* What the task requires *
Copy each line of the records that contains the word "computer".

* Records to process *
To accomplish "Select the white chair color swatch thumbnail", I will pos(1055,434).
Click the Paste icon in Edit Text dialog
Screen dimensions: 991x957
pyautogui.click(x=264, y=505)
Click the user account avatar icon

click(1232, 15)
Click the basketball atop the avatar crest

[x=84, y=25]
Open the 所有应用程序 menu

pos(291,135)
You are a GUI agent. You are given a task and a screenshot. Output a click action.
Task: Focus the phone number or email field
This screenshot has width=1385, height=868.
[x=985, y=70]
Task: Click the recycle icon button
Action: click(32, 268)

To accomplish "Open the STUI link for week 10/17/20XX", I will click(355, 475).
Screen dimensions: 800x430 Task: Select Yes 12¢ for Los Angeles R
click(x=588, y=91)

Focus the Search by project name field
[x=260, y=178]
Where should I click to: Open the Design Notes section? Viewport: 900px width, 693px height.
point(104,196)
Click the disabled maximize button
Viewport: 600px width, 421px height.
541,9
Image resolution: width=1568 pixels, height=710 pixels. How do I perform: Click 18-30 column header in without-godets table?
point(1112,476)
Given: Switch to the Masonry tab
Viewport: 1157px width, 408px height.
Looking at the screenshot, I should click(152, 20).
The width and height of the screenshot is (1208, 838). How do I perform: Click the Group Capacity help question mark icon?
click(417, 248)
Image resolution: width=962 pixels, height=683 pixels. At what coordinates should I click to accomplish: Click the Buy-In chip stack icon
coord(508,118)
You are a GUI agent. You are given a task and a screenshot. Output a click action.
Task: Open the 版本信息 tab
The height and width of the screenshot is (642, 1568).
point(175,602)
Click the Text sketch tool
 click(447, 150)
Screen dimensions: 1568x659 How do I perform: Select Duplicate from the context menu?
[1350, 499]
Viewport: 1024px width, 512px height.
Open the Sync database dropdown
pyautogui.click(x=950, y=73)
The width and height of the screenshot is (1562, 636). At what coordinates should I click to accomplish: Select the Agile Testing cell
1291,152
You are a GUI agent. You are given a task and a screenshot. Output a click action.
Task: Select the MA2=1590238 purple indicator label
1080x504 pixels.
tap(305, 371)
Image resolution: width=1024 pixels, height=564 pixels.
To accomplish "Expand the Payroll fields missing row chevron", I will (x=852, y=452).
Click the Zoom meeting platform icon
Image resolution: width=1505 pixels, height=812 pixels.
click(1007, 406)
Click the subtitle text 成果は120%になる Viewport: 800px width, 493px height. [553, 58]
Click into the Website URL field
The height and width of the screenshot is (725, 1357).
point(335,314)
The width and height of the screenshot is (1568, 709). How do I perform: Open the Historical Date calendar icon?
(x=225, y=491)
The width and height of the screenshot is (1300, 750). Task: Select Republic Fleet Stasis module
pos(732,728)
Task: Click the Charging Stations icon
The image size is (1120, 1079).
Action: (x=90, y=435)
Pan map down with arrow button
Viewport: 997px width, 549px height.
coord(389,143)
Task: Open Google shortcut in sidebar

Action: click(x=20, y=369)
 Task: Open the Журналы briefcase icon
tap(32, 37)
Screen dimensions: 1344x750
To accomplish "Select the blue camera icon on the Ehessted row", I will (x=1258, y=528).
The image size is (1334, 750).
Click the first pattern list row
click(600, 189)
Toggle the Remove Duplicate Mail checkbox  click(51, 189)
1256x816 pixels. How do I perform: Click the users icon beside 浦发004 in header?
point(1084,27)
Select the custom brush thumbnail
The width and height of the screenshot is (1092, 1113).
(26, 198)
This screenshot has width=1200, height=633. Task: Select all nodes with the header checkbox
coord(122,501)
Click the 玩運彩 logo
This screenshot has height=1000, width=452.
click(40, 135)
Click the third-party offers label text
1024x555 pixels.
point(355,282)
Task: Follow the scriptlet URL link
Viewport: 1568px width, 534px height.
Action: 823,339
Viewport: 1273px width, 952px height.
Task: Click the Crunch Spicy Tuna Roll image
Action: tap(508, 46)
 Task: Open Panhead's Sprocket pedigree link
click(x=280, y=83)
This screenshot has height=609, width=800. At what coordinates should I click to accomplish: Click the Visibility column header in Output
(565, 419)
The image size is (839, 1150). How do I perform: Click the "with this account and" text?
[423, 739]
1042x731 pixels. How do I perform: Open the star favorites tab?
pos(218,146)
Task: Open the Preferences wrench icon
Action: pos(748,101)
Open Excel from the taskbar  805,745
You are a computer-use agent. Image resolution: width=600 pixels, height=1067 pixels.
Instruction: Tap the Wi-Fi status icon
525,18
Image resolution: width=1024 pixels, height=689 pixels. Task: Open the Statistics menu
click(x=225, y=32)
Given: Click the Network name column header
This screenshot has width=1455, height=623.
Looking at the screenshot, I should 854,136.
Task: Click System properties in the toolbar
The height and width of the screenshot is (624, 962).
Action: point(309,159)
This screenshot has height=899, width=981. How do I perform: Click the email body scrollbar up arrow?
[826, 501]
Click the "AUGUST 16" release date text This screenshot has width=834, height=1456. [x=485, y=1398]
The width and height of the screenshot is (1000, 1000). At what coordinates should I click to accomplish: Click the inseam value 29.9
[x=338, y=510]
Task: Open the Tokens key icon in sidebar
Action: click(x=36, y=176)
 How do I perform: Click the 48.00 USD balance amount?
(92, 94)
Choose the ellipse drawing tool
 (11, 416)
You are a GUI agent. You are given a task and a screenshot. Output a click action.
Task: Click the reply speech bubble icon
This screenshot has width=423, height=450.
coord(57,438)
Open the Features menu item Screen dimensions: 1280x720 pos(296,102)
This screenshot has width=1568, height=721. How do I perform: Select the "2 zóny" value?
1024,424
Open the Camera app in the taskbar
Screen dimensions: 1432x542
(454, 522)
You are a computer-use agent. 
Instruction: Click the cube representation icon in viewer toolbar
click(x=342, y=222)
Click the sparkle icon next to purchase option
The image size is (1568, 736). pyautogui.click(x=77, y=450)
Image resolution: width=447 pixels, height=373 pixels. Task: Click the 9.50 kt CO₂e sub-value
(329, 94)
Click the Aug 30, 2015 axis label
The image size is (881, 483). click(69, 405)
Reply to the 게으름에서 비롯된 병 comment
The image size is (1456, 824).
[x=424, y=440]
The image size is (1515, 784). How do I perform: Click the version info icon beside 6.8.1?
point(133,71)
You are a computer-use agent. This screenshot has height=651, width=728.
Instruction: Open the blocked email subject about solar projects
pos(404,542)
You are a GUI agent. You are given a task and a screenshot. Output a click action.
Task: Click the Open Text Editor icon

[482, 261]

* The answer *
You are a computer-use agent. Image resolution: width=600 pixels, height=1067 pixels.
You are a computer-use agent. 
You are a computer-use agent. This screenshot has height=651, width=728.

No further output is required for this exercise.